**Tasks to complete:**
• A. Check the three statements below against the exchange offer excerpt. For each, answer yes or no and quote the deciding words.
(i) If no interest has been paid on the Initial Securities, interest on an Exchange Security accrues from the date of original issue of the Initial Securities.
(ii) One condition for shelf registration is that the Registered Exchange Offer is not consummated by the 180th day after the Closing Date.
(iii) A participating Holder that is a broker-dealer must acknowledge that it will deliver a prospectus in connection with any resale of the Exchange Securities.
• B. Answer these questions from the exchange offer excerpt, one line each:
(i) Which rule of the Securities Act defines "affiliate"?
(ii) Whose staff's interpretations of the law could prevent the Company from effecting a Registered Exchange Offer?
(iii) What kind of Holder is excluded from clause (iv) of the Shelf Registration section?
• C. Please carry on the exchange offer excerpt from the point where it stops.

**Passage shown:**
----------------

Interest on each Exchange Security and Private Exchange Security
issued pursuant to the Registered Exchange Offer and in the Private
Exchange will accrue from the last interest payment date on which interest
was paid on the Initial Securities surrendered in exchange therefor or, if
no interest has been paid on the Initial Securities, from the date of
original issue of the Initial Securities.
Each Holder participating in the Registered Exchange Offer shall
be required to represent to the Company that at the time of the
consummation of the Registered Exchange Offer (i) any Exchange Securities
received by such Holder will be acquired in the ordinary course of
business, (ii) such Holder will have no arrangements or understanding with
any person to participate in the distribution of the Securities or the
Exchange Securities within the meaning of the Securities Act, (iii) such
Holder is not an "affiliate," as defined in Rule 405 of the Securities Act,
of the Company or if it is an affiliate, such Holder will comply with the
registration and prospectus delivery requirements of the Securities Act to
the extent applicable, (iv) if such Holder is not a broker-dealer, that it
is not engaged in, and does not intend to engage in, the distribution of
the Exchange Securities and (v) if such Holder is a broker-dealer, that it
will receive Exchange Securities for its own account in exchange for
Initial Securities that were acquired as a result of market-making
activities or other trading activities and that it will be required to
acknowledge that it will deliver a prospectus in connection with any resale
of such Exchange Securities.
Notwithstanding any other provisions hereof, the Company will
ensure that (i) any Exchange Offer Registration Statement and any amendment
thereto and any prospectus forming part thereof and any supplement thereto
complies in all material respects with the Securities Act and the rules and
regulations thereunder, (ii) any Exchange Offer Registration Statement and
any amendment thereto does not, when it becomes effective, contain an
untrue statement of a material fact or omit to state a material fact
required to be stated therein or necessary to make the statements therein
not misleading and (iii) any prospectus forming part of any Exchange Offer
Registration Statement, and any supplement to such prospectus, does not
include an untrue statement of a material fact or omit to state a material
fact required to be stated therein or necessary in order to make the
statements therein, in the light of the circumstances under which they were
made, not misleading.
2. Shelf Registration. If, (i) because of any change in law or in
applicable interpretations thereof by the staff of the Commission, the
Company is not permitted to effect a Registered Exchange Offer, as
contemplated by Section 1 hereof, (ii) the Registered Exchange Offer is not
consummated by the 220th day after the Closing Date, (iii) any Initial
Purchaser so requests with respect to the Initial Securities (or the
Private Exchange Securities) not eligible to be exchanged for Exchange
Securities in the Registered Exchange Offer and held by it following
consummation of the Registered Exchange Offer or (iv) any Holder (other
than an Exchanging Dealer) is not eligible to participate in the Registered
Exchange Offer or, in the case of any Holder (other than an Exchanging
Dealer) that participates in the Registered Exchange Offer, such Holder
does not receive freely tradeable Exchange Securities on the date of the
exchange, the Company shall take the following actions (the date on which
any of the conditions described in the foregoing clauses (i) through (iv)

----------------

**Records:**

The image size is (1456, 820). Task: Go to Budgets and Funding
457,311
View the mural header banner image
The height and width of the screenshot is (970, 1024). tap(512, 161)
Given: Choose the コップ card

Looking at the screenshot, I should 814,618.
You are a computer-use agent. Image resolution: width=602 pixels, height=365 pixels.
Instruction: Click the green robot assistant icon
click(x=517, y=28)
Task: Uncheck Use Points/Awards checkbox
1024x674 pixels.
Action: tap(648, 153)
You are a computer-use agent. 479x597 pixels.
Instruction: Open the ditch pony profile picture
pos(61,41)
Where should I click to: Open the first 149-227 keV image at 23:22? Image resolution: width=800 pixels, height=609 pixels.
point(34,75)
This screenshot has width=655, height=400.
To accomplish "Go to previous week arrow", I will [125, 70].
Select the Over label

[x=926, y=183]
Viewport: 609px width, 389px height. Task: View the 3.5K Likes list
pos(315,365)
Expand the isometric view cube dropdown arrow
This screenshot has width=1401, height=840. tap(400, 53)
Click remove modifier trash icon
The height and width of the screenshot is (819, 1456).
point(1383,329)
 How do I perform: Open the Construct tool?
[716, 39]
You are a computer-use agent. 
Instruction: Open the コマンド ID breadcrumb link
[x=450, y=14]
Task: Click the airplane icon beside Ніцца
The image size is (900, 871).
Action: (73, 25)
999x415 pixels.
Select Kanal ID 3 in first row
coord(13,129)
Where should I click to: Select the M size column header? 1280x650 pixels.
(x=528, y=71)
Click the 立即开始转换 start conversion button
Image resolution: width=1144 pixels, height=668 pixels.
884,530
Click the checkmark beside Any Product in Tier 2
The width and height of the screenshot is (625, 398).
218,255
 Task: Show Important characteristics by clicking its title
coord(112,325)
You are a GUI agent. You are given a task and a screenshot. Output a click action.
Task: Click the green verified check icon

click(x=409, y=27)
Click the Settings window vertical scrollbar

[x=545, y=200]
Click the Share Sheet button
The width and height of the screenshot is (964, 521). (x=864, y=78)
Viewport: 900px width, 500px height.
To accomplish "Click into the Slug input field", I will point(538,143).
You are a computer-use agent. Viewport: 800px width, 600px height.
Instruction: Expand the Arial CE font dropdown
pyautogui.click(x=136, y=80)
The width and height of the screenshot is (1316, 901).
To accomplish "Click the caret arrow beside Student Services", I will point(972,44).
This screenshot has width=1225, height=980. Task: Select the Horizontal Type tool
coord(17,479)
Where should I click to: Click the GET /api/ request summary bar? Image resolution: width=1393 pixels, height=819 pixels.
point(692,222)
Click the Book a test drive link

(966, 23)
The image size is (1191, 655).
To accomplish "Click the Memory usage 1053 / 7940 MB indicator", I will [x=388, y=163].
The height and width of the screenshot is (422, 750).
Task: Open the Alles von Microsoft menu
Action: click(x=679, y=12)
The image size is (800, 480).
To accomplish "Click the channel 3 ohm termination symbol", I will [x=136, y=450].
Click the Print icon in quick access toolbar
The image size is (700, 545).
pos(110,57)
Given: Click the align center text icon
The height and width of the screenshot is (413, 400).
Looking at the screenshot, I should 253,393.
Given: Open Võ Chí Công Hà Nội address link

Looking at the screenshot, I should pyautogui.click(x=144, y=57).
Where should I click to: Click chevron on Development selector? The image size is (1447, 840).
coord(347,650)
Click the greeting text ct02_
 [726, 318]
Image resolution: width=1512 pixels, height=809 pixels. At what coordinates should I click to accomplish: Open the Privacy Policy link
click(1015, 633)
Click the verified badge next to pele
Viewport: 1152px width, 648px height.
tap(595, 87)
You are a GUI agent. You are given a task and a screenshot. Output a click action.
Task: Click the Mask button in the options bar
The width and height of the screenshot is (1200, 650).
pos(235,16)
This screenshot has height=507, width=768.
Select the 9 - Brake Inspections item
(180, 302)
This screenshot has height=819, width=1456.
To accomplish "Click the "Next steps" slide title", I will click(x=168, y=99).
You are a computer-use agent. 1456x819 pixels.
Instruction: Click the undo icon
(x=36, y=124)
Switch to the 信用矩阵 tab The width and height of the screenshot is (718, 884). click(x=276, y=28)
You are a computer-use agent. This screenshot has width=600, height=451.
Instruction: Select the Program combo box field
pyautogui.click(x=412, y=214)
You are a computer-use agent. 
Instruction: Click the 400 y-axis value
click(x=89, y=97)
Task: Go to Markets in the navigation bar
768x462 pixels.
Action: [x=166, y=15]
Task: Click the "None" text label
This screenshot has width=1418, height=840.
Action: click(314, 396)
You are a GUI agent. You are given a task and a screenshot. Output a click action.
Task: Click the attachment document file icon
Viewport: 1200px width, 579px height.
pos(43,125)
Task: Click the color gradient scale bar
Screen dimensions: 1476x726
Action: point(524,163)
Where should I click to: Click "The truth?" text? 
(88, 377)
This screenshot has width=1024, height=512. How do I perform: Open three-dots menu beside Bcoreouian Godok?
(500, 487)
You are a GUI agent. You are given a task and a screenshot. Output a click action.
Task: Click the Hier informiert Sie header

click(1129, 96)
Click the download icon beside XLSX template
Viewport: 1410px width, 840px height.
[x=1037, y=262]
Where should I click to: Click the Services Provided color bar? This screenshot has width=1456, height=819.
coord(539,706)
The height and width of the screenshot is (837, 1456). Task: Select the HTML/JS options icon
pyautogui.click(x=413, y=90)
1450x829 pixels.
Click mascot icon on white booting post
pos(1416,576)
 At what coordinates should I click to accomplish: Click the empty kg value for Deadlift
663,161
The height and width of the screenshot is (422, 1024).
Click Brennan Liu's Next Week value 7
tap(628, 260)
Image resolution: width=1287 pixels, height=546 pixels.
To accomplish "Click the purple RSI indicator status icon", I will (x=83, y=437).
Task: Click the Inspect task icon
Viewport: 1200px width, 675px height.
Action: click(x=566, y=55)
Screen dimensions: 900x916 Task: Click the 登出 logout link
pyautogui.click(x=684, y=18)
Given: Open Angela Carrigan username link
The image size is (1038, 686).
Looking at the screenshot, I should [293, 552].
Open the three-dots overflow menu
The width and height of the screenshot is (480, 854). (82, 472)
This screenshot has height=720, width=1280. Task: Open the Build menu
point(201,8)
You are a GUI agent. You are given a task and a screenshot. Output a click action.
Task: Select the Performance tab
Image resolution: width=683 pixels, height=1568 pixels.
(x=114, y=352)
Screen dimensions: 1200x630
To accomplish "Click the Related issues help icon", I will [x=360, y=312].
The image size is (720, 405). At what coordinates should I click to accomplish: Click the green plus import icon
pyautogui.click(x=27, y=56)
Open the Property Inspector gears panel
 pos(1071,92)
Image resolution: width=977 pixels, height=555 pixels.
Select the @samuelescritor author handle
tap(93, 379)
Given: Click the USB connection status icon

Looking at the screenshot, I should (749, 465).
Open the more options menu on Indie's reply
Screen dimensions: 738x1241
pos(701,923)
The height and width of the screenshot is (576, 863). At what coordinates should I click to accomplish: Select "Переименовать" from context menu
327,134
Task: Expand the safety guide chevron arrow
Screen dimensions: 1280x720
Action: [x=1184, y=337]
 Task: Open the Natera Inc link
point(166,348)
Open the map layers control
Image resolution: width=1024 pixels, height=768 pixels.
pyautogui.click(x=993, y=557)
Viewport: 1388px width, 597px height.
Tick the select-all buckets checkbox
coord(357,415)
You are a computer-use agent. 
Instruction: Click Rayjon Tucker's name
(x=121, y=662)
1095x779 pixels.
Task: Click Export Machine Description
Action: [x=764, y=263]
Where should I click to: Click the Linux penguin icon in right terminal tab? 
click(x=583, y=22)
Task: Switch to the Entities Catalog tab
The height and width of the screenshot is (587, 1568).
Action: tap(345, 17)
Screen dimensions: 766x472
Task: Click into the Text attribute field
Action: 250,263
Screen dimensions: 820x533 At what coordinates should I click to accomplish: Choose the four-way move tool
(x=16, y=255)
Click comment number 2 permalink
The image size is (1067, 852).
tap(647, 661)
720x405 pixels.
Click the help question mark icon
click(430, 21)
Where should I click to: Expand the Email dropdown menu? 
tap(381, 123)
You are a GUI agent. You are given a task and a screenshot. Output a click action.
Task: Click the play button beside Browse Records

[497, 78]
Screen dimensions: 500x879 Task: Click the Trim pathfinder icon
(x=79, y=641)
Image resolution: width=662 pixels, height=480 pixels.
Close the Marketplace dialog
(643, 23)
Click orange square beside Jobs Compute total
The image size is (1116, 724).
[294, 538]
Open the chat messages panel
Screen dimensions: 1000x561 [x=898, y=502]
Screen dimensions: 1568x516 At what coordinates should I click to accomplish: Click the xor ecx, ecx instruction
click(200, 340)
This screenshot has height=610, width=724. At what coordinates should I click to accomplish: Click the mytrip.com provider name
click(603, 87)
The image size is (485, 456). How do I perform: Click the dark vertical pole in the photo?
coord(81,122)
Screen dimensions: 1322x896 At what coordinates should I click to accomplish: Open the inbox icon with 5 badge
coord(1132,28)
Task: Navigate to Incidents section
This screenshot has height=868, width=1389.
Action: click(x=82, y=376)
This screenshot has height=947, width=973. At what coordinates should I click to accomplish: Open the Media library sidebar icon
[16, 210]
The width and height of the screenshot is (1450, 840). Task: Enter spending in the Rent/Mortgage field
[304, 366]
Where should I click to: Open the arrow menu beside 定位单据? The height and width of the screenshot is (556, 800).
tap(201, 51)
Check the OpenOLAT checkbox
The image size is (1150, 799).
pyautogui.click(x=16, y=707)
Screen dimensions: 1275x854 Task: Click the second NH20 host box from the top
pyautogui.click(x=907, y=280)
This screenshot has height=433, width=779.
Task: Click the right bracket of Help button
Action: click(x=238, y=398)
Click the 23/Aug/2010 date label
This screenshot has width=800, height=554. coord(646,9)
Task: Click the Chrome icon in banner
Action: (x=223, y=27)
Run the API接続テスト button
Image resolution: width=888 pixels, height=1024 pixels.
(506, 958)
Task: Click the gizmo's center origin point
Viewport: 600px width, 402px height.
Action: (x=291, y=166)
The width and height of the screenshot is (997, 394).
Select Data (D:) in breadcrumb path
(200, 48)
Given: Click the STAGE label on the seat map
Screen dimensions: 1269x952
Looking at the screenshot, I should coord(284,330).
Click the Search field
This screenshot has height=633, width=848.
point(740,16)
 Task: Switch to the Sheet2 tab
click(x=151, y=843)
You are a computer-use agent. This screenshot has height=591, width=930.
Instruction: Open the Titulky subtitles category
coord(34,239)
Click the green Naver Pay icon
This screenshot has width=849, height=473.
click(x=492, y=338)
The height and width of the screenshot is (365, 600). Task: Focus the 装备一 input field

----------------

**Task-by-task results:**
• A.
(i) Yes: "if no interest has been paid on the Initial Securities, from the date of original issue of the Initial Securities"
(ii) No: "the Registered Exchange Offer is not consummated by the 220th day after the Closing Date"
(iii) Yes: "it will be required to acknowledge that it will deliver a prospectus in connection with any resale of such Exchange Securities"

• B.
(i) Rule 405
(ii) The Commission's
(iii) An Exchanging Dealer

• C.
occur, including in the case of clauses (iii) or (iv) the receipt of the
required notice, being a "Trigger Date"):
(a) The Company shall as promptly as practicable (but in
no event more than 60 days after the Trigger Date (such 60th day
being a "Filing Deadline")) file with the Commission and
thereafter use its best efforts to cause to be declared effective
no later than 180 days after the Trigger Date (such 140th day
being an "Effectiveness Deadline") a registration statement (the
"Shelf Registration Statement" and, together with the Exchange
Offer Registration Statement, a "Registration Statement") on an
appropriate form under the Securities Act relating to the offer
and sale of the Transfer Restricted Securities by the Holders
thereof from time to time in accordance with the methods of
distribution set forth in the Shelf Registration Statement and
Rule 415 under the Securities Act (hereinafter, the "Shelf
Registration"); provided, however, that no Holder (other than an
Initial Purchaser) shall be entitled to have the Securities held
by it covered by such Shelf Registration Statement unless such
Holder agrees in writing to be bound by all the provisions of this
Agreement applicable to such Holder.
(b) The Company shall use its best efforts to keep the
Shelf Registration Statement continuously effective in order to
permit the prospectus included therein to be lawfully delivered by
the Holders of the relevant Securities, for a period of two years
(or for such longer period if extended pursuant to Section 3(j)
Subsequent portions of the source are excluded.